Dari komponen di atas dapat di turunkan menjadi model pembelajaran abad 21. Tentunya hal tersebut dipandang potensial untuk mengintegrasikan teknologi sehingga luwes diterapkan pada berbagai tingkatan usia, jenjang pendidikan dan bidang studi. Sebab, tidak memberatkan dan dapat menyesuaikan dengan kondisi sekolah atau madrasah masing-masing.
Model-model pembelajaran yang dimaksud antara lain discovery learning. Metode pertama ini dipandang efektif sebab dapat memaksimalkan seluruh kemampuan anak dalam mencari dan menyelidiki sesutau hal secara sistematis, kritis dan pastinya logis. Melalui metode ini, peserta didik mampu menemukan pengetahuan, sikap, dan keterampilan secara mandiri.

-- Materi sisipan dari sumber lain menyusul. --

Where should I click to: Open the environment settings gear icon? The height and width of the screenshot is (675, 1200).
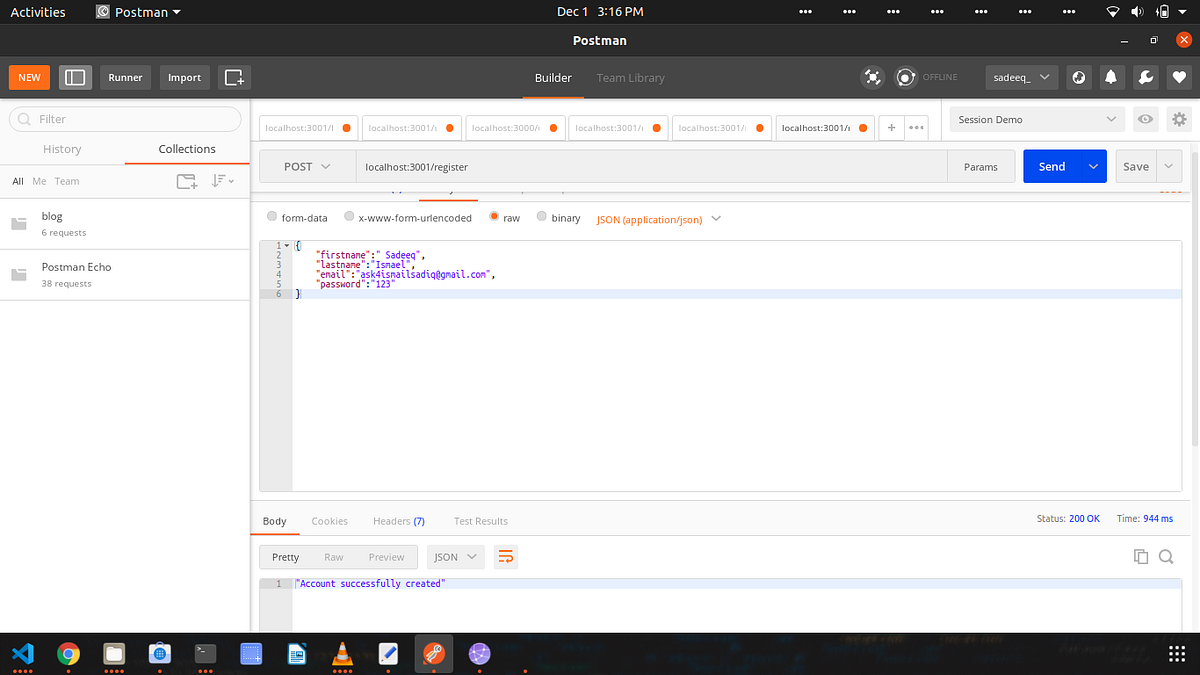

Kedua, pembelajaran berbasis proyek. Penerapan metode ini membuat peserta didik mendapat pengalaman belajar yang seru. Sebab, metode ini memusatkan pembelajaran pada peserta didik untuk menginvestigasi secara mendalam terhadap topik yang diberikan.
Ketiga, pembelajaran berbasis masalah dan penyelidikan. Metode ini akan membangun nalar kritis dan nalar peserta didik dalam menemukan problem solving. Hal tersebut disebabkan karena peserta dihadapkan masalah pada realitas dunia. Sehingga, peserta didik memperoleh pengetahuan dan konsep esensial dari materi.

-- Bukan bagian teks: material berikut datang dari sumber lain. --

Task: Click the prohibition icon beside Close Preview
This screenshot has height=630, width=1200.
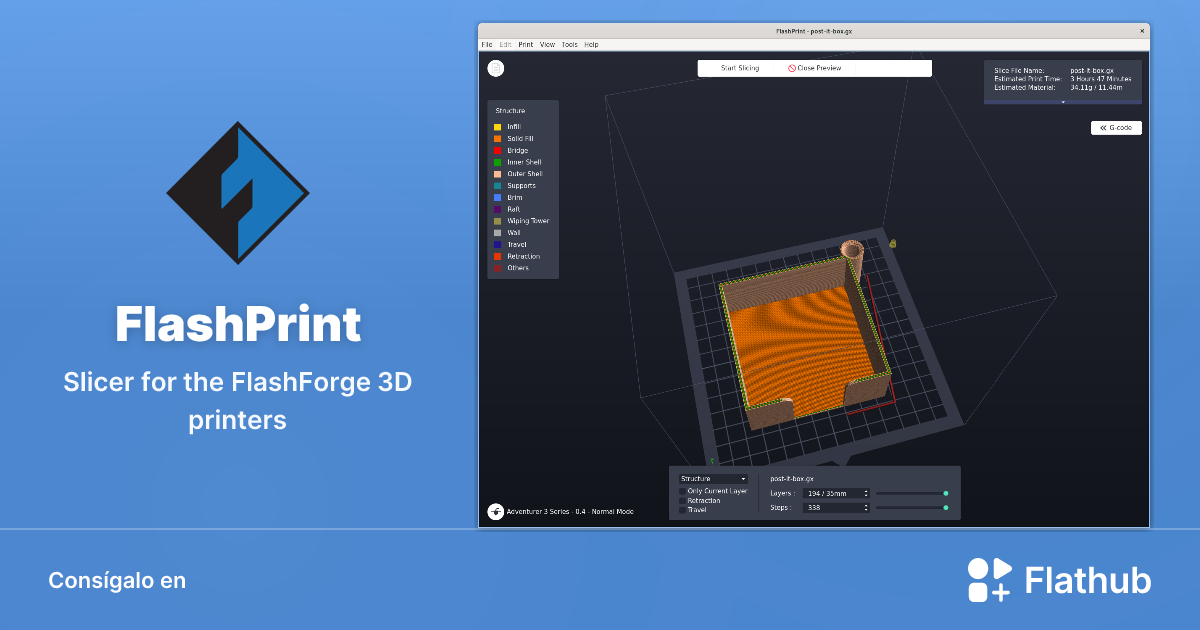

Belajar berdasarkan pengalaman sendiri. Metode keempat ini terasa menarik sebab peserta didik telah mengalami hal peristiwa tersebut. Dari peristiwa itu, peserta didik seolah kembali ke masa lalu atau mengulang kejadian yang sama. Impact-nya meningkatkan kemampuan mengingat dari sebuah peristiwa atay pengalaman.
Kelima, pembelajaran kontekstual yang mengaitkan materi pembelajaran dengan realitas dunia. Tentu metode ini merangsang peserta didik untuk berfikir logis ke arah masa depan. Bermain peran dan simulasi menjadi metode yang keenam. Dengan metode ini selain bertujuan untuk pembelajaran, tentunya fungsi entertain sangat membantu dalam me-refresh otak peserta didik.

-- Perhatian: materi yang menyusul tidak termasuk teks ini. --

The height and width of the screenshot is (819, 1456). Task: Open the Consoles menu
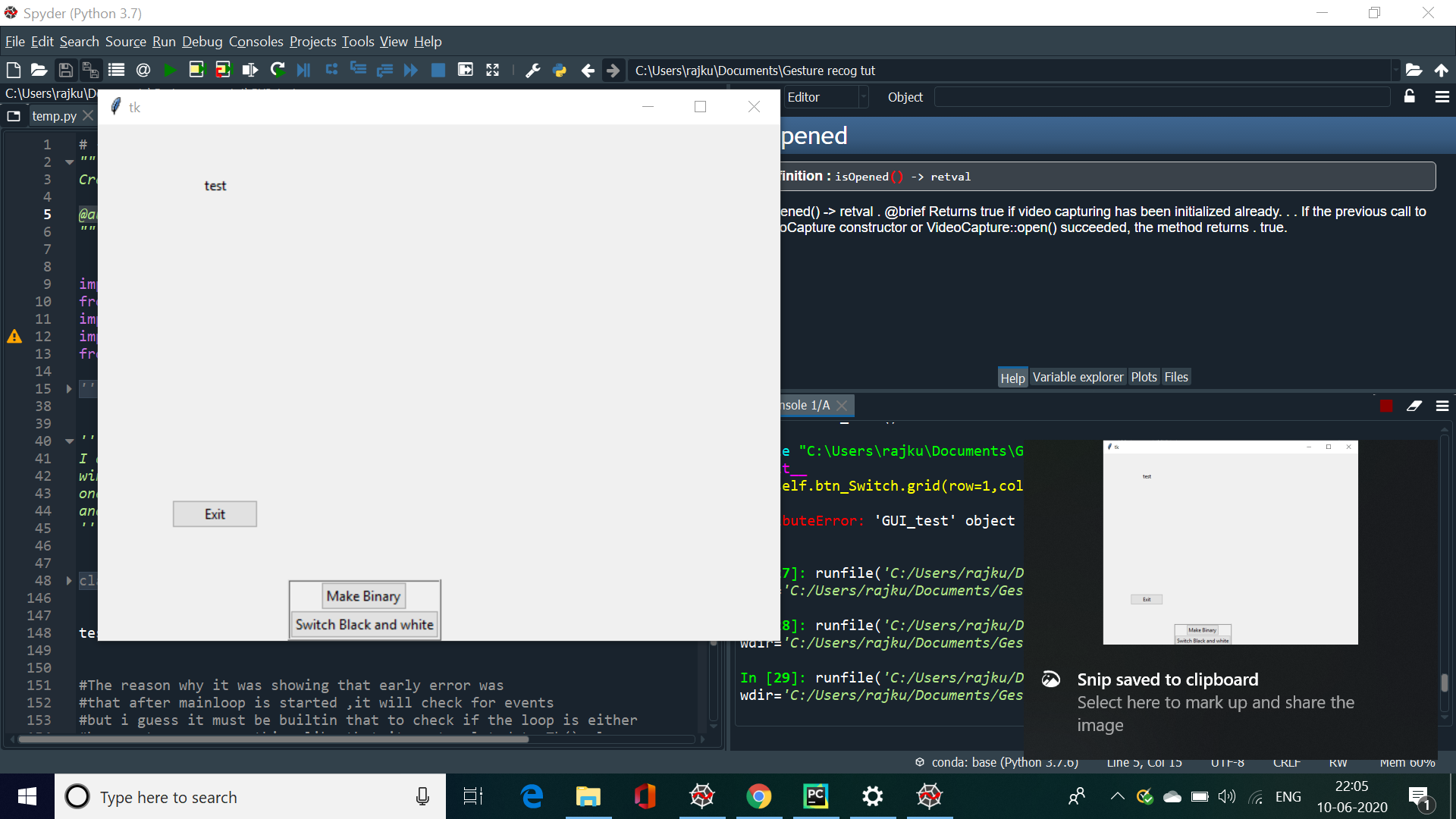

Metode ketujuh yaitu pembelajaran kooperatif. Metode tersebut lebih menekankan pada sikap dan perilaku. Out put-nya peserta didik muncul kerjasama antar tim dan saling tolong menolong. Pembelajaran kolaboratif, metode yang kedelapan. Dari pembelajaran tersebut, peserta didik akan lebih mempererat jalinan kerjasama. Sebab, banyak fator yang mendukung metode ini. Terakhir adalah diskusi kelompok kecil. Merangsang peserta didik memecahkan masalah dengan skala lebih kecil
Model-model pembelajaran di atas memberikan peluang pendidik untuk mengintegrasikan teknologi dalam prosesnya. Namun pendidik harus memiliki paket pengetahuan yang terkait dengan penguasaan konten, penguasaan aspek pedagogis dan penguasaan aspek teknologi. Tujuannya untuk memudahkan dan memberikan gambaran cara mengintegrasikan teknologi yang telah dikembangkan dengan suatu kerangka pengintegrasian teknologi dalam pembelajaran yang dikenal dengan Technologycal Pedagogical Conten Knowledge (TPACK).
Apabila pendidik dapat menerapkan pembelajaran seperti di atas maka akan tercipta pembelajaran yang menyenangkan dan peserta didik akan lebih semangat, serta lebih termotivasi dalam belajar. Selain itu, pendidik juga dituntut untuk selalu belajar dan belajar sesuai dengan tuntutan zaman. Jika pendidik tidak mau belajar, maka pendidik akan tertinggal informasi dan tidak bisa menjadi pendidik abad 21.